[DRBD-user] linstor-gateway 1.3.0 on Debian 11.7

Nicolas Bélan nicolas.belan at gmail.com
Fri Oct 27 11:08:36 CEST 2023


Hello,

I am trying to deploy linstor gateway on a 3 nodes cluster on Debian 11.7.

I added the parameter "target id" on linstor-gateway to handle the 
parameter "tid" in OCF ressources, because without it, I had:

ocf-exit-reason:Missing resource parameter "tid"!

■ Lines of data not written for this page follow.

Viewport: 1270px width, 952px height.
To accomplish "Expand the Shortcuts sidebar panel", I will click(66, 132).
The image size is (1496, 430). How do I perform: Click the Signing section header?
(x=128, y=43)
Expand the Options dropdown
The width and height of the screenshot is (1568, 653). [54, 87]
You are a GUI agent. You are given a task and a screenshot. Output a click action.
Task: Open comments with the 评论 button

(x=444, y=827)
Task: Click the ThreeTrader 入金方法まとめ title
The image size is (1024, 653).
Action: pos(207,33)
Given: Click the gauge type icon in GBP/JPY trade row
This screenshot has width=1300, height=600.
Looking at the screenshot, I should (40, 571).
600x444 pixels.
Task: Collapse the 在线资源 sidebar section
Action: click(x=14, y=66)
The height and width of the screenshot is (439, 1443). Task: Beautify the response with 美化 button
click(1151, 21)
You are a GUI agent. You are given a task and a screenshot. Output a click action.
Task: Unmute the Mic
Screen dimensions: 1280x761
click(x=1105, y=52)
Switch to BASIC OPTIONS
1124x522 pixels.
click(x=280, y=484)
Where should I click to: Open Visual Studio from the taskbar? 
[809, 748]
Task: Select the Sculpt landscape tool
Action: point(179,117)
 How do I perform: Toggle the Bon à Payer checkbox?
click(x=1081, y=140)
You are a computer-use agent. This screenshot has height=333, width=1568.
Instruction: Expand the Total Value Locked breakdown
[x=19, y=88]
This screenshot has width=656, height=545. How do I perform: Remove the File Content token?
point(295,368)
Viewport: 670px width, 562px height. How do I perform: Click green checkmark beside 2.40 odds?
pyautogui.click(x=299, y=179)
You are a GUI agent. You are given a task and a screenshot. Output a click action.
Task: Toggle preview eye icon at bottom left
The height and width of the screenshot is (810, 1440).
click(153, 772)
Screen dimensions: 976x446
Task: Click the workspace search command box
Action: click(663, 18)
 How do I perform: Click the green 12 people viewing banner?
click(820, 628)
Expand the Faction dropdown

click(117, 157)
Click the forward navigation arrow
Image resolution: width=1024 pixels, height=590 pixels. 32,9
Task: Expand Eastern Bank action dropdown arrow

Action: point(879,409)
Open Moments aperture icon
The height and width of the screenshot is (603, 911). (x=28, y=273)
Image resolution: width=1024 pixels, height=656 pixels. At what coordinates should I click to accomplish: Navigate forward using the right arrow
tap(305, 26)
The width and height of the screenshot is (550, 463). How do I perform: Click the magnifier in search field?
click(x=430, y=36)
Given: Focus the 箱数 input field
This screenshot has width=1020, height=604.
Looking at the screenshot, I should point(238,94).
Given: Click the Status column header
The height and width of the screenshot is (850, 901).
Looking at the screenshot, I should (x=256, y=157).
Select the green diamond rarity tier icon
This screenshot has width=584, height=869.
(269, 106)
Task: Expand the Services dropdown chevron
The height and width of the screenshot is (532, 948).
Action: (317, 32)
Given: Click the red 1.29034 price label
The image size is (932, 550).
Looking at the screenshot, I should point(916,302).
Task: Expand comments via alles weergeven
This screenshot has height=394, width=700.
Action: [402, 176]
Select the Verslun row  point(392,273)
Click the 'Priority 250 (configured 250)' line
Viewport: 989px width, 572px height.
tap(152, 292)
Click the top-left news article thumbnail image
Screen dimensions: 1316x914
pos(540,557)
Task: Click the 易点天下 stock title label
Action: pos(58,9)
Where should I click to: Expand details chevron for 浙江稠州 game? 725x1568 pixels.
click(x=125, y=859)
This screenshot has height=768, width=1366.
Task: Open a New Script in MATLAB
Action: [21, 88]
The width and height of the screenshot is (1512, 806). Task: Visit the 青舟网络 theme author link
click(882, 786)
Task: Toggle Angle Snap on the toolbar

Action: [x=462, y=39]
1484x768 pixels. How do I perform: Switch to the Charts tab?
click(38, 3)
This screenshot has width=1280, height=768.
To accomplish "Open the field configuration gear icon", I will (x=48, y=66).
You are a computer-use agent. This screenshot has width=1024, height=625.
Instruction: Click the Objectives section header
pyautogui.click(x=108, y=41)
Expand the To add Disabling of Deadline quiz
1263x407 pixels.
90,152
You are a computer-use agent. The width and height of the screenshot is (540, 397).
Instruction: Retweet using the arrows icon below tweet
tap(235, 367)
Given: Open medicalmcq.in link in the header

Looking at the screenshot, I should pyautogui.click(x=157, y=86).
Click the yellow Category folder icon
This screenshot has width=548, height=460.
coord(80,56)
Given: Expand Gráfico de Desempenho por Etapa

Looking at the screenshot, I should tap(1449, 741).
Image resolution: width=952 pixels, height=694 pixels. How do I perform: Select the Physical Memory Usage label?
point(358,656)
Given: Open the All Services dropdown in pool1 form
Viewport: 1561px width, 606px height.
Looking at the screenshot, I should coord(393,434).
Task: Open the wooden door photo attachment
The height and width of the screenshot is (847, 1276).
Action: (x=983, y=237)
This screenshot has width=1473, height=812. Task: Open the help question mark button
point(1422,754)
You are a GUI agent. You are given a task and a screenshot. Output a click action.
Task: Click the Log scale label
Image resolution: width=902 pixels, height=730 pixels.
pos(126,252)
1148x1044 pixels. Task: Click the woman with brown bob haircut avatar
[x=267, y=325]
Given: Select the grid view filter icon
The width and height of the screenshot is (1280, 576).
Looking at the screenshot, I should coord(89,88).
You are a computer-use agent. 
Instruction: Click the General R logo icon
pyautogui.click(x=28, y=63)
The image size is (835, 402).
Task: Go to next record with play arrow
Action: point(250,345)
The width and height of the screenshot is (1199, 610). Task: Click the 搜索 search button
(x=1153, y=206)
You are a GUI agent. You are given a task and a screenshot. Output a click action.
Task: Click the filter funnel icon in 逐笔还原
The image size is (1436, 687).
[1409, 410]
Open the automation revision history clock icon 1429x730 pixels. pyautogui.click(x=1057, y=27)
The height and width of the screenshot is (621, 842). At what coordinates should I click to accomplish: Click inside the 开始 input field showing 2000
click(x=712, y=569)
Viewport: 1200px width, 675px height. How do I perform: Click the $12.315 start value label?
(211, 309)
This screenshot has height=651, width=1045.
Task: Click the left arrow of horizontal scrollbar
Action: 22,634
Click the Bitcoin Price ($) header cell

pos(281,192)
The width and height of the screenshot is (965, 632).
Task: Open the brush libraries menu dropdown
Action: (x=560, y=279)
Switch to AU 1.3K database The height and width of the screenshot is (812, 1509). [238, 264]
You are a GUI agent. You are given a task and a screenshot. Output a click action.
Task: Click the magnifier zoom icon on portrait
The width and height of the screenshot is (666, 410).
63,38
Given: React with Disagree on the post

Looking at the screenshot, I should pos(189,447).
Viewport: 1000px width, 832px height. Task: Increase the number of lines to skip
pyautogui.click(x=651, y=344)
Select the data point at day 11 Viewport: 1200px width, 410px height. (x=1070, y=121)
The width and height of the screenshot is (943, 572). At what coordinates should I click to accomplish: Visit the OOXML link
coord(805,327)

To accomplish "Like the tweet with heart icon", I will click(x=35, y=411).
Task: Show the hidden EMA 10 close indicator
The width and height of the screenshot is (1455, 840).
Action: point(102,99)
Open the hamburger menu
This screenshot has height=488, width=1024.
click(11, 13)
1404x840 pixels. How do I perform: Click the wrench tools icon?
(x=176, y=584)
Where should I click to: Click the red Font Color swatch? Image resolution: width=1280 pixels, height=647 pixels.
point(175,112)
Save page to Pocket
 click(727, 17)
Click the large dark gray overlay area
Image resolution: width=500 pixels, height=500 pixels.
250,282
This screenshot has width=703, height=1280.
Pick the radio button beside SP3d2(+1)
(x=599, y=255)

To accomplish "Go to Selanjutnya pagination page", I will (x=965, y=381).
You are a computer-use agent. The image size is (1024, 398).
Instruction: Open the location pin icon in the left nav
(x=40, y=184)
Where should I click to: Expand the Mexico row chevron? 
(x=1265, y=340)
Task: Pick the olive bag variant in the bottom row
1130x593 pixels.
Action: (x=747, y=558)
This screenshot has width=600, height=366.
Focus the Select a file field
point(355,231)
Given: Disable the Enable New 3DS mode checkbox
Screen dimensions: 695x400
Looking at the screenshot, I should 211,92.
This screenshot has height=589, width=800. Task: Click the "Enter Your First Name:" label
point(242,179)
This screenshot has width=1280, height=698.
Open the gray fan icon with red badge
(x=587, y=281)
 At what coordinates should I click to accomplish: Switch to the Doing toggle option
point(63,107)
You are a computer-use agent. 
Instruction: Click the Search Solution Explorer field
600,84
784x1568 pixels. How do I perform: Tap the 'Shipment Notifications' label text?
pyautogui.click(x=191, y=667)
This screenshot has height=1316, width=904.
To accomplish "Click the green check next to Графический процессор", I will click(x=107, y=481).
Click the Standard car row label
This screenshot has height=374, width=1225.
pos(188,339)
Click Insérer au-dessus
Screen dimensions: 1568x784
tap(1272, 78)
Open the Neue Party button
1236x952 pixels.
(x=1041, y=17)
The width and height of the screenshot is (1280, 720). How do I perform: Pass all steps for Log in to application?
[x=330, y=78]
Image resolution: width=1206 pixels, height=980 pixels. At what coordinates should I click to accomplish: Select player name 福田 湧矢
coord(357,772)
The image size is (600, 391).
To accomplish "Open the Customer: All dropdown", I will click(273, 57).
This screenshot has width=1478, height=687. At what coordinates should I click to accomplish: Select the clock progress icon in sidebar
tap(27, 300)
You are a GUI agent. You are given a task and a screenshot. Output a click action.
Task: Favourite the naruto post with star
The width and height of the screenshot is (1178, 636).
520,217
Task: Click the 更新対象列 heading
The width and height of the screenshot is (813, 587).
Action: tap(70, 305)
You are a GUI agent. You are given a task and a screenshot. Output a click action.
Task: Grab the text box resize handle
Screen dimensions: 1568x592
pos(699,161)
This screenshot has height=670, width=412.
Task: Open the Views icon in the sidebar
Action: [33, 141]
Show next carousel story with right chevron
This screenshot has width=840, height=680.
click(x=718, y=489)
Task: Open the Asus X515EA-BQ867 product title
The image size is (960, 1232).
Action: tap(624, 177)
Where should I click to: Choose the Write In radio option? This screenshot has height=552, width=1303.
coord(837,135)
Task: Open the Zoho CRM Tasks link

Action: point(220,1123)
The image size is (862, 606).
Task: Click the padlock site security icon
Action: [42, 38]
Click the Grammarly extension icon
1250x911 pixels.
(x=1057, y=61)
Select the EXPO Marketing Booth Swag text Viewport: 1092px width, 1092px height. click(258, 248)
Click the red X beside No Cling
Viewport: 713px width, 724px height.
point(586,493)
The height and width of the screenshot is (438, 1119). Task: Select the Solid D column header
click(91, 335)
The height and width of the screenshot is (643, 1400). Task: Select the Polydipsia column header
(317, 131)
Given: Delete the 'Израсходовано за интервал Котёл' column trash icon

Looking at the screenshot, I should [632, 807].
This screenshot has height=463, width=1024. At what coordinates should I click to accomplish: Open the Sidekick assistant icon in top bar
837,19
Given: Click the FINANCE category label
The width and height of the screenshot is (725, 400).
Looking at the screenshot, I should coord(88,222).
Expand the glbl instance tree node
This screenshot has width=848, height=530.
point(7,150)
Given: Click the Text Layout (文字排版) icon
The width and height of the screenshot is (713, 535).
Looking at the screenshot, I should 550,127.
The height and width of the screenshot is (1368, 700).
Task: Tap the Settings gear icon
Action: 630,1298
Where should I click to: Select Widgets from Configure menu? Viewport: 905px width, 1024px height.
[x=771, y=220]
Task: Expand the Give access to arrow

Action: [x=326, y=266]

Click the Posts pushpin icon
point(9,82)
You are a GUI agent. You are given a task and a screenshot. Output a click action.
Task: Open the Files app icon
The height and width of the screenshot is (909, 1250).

But, I still have an error on tgt.

Well, here are the details:

root at linstor-01:~# cat /proc/drbd
version: 9.2.5 (api:2/proto:86-122)
GIT-hash: b44520271e63d4b6f359a6642eb4d475b7cc04e0 build by 
root at linstor-01, 2023-10-10 01:29:10
Transports (api:18): tcp (9.2.5)

root at linstor-01:~# drbdadm -V
DRBDADM_BUILDTAG=GIT-hash:\ bb297231c27690a31bf527e8bf77dca1fc2ce268\ 
build\ by\ root at linstor-01\,\ 2023-10-10\ 23:37:11
DRBDADM_API_VERSION=2
DRBD_KERNEL_VERSION_CODE=0x090205
DRBD_KERNEL_VERSION=9.2.5
DRBDADM_VERSION_CODE=0x091900
DRBDADM_VERSION=9.25.0

I am trying to provide a 10G iscsi device, with the command:

root at linstor-01:~# linstor-gateway iscsi create 
iqn.2023-10.com.example:test05 10.105.0.30/24 10G -r oneRessourceGroup 
--implementation tgt -t 2
Created iSCSI target 'iqn.2023-10.com.example:test05'

So, no error is reported on creation.

I created before a drbd device 'linstor_db' which is replicated between 
all nodes, and it is mounted successfully.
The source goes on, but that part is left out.